• Aufgabenstellung:
Stimmen die folgenden Aussagen mit dem Textausschnitt überein? Antworte jeweils mit Ja oder Nein und zitiere die entscheidenden Worte wörtlich.
(a) Anschober vergleicht die Maßnahmen gegen das Coronavirus mit einem Marathonlauf.
(b) Bisher wurden 386.000 Tests gemacht.
(c) Die geplanten Screenings der Bevölkerung sollen verpflichtend sein.

• Textausschnitt:
————————

Erneut lobte Gesundheitsminister Rudolf Anschober (Grüne) die Bevölkerung, alle seien extrem konsequent beim Tragen der Masken und beim Abstandhalten. "Aber es werden Teile der Bevölkerung müde, ist auch kein Wunder, aber wir müssen jetzt durchhalten." Er verglich die Maßnahmen gegen das Coronavirus mit einem Marathonlauf, dessen Ziel noch nicht erreicht sei. "Es ist eh schon gegessen, das ist es nicht, wir sind mitten drinnen, es kann jederzeit zu einem neuen Ausbruch kommen." Die Frage, ob der ganze "Corona-Wahnsinn" wirklich notwendig gewesen sei, auch von der Opposition, weist er zurück, die Zahlen seien nicht von allein hinuntergegangen, das sei schon den frühen Maßnahmen geschuldet, da hätten die Österreicherinnen und Österreicher mitgewirkt.
Derzeit wird seinen Angaben nach die Teststrategie erweitert, es werde gerade ein präziser Testplan für die nächsten Monate aufgestellt. 286.000 Tests wurden demnach bisher gemacht. "Wir sind auch international sehr gut dabei", betonte Anschober. Auf 100.000 Einwohner würden 3150 Tests kommen. Weiters sollen auch breit angelegte Screenings der Bevölkerung auf freiwilliger Basis durchgeführt werden.

————————

• Daten:
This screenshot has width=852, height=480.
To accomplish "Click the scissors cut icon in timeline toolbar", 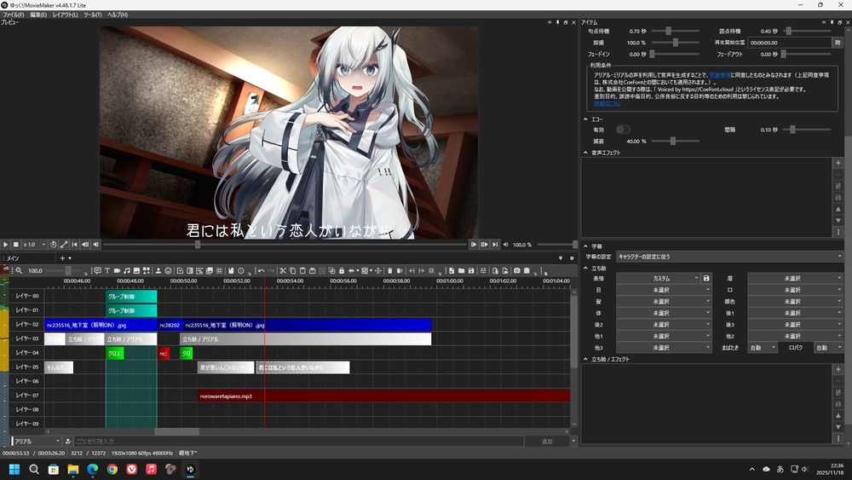I will point(282,271).
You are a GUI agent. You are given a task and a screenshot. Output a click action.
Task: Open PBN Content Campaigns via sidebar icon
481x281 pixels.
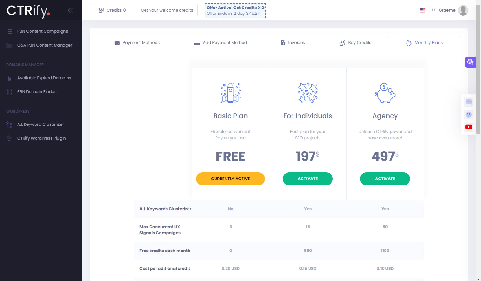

————————

• Schriftliche Lösung:
(a) Ja: „Er verglich die Maßnahmen gegen das Coronavirus mit einem Marathonlauf, dessen Ziel noch nicht erreicht sei.“
(b) Nein: „286.000 Tests wurden demnach bisher gemacht.“
(c) Nein: „Weiters sollen auch breit angelegte Screenings der Bevölkerung auf freiwilliger Basis durchgeführt werden.“